A Amsterdam….

24/10/12

Septembre 2012, c’est la conférence européenne annuelle de l’IIA. Elle se tient à Amsterdam, à quelques heures de Paris, j’y assiste. Le centre-ville expose l’architecture de cette ancienne grande puissance européenne. Le choix des lieux, et en particulier l’ancienne bourse d’Amsterdam pour le déroulé du programme, et les locaux de l’ancienne compagnie des Indes pour le dîner de gala, nous renvoient à l’époque d’une Europe de conquêtes, d’aventures et d’entreprises.

Retour au 21ième siècle et à l’actualité des activités et des métiers de l’audit et du contrôle. D’abord je trouve l’association professionnelle IIA, extrêmement bien organisée et très bien structurée au travers le monde. Parmi les 400 participants et les 30 speakers, de nombreux représentants de l’IIA sont présents et je m’attends à des exposés de grande qualité. J’assiste à toutes les présentations des key note speakers et je ne suis pas déçu. Au-delà de la qualité formelle, je ressens une grande cohérence dans les messages que j’entends des orateurs qui se succèdent.

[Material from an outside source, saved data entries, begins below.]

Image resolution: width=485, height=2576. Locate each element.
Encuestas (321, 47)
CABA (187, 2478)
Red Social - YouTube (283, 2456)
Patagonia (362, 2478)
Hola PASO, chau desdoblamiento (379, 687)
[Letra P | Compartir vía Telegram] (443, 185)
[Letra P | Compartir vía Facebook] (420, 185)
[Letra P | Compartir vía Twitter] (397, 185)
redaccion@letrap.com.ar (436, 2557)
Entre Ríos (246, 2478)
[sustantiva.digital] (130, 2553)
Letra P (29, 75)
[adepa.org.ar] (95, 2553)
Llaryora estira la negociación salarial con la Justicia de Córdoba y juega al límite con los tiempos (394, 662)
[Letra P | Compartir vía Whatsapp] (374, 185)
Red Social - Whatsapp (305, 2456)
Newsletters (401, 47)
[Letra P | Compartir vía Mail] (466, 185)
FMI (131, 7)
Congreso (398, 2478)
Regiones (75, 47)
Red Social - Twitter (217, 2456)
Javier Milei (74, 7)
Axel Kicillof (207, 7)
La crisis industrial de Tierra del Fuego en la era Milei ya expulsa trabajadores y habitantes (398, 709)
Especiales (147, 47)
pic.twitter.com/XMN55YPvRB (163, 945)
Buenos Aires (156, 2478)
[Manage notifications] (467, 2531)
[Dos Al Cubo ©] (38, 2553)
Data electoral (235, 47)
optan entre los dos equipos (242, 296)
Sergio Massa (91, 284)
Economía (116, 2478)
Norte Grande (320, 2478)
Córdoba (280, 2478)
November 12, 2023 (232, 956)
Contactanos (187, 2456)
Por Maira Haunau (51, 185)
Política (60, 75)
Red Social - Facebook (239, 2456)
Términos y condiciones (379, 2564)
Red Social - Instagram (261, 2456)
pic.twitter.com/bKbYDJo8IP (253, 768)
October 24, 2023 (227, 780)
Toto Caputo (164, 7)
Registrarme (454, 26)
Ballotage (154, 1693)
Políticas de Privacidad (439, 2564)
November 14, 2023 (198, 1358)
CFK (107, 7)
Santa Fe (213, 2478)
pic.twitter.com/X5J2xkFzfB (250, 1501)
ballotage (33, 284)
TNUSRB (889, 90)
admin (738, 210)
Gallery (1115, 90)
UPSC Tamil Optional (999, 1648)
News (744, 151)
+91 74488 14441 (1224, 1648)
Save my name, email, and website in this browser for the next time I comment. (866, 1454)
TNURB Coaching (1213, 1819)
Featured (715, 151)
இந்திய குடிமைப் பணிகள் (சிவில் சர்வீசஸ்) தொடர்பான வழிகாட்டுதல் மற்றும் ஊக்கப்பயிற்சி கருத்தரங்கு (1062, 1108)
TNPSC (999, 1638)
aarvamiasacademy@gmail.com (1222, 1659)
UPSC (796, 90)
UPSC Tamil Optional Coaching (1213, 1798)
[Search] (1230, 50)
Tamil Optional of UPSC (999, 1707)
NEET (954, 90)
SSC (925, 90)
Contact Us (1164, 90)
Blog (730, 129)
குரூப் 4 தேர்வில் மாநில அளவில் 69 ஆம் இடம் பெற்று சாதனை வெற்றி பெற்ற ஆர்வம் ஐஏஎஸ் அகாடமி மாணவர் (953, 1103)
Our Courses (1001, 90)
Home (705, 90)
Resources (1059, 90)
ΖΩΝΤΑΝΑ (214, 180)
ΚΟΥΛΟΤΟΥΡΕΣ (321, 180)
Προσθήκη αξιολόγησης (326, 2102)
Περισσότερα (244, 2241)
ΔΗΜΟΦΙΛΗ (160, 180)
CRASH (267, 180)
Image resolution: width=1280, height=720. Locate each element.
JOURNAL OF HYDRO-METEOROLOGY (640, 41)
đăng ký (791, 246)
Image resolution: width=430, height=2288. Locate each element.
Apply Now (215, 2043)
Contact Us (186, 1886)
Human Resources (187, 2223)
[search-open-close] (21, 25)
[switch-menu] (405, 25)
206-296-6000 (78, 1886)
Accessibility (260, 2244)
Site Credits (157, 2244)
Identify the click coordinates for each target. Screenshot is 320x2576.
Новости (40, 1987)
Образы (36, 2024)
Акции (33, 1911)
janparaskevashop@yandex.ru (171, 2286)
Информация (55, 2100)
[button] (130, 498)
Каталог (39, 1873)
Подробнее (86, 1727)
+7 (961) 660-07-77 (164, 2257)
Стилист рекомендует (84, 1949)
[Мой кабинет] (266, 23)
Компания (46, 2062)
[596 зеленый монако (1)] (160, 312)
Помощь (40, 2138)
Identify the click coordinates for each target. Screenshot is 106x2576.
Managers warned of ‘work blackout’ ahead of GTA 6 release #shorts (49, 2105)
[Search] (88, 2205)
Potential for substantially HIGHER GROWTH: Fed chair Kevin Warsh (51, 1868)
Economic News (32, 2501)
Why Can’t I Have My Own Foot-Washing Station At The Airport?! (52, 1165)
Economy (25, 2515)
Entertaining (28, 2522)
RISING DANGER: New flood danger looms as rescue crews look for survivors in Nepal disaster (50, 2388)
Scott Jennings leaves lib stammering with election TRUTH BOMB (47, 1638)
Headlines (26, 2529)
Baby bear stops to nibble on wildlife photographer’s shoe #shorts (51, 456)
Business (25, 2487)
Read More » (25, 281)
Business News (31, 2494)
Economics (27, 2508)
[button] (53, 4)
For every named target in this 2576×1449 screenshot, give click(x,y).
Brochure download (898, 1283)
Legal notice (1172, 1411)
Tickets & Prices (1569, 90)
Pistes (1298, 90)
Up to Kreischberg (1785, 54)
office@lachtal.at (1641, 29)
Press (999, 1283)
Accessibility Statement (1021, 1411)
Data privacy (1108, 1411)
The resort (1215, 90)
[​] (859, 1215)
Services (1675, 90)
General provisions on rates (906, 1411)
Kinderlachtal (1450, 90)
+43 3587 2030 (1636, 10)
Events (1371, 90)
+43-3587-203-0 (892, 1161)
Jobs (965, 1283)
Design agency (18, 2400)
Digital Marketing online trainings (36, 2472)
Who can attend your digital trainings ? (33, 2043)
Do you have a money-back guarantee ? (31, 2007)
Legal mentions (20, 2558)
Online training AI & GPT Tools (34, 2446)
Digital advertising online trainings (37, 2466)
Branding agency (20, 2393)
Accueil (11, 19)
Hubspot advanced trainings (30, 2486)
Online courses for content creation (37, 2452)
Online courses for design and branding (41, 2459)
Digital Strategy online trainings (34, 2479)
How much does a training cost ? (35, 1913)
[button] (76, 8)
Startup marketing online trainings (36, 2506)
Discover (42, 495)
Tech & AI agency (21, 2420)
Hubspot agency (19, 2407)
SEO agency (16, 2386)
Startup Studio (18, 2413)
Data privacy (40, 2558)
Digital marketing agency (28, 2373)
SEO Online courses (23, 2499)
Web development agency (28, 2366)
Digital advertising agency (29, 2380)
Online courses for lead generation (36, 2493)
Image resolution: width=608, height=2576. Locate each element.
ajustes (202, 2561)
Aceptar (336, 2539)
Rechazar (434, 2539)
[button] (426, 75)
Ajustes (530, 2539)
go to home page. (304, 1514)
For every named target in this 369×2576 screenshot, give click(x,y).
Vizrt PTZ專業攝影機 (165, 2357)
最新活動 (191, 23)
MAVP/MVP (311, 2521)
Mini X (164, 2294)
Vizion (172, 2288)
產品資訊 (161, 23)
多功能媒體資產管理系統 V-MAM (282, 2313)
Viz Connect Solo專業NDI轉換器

J’ai un sentiment de course engagée entre la dangerosité d’un monde en expansion, et une volonté politique et sociétale de régulation et de plus grande protection. C’est l’enjeu du risk management qui est au centre des débats. On réaffirme d’abord que la nature, le nombre et les conséquences des risques associés à nos modèles économiques modernes peuvent prendre des proportions simplement gigantesques. Jules Muis rappellera sa prédiction ancienne vis-à-vis de la crise économique actuelle, qu’il met au crédit de sa prédiction d’aujourd’hui d’un plus grand besoin de pouvoir pour les structures de contrôle en général et pour l’audit interne en particulier. Nombreux sont les intervenants qui ont rappelé la vertu du ‘three lines of defense model’ mis conjointement au point par l’association des risques managers et celle des auditeurs internes. Carolyn Dittmeier détaillera son programme de travail avec la commission européenne pour que ce qui n’est aujourd’hui encore qu’une bonne pratique de gouvernance, deviennent une directive Bruxelloise.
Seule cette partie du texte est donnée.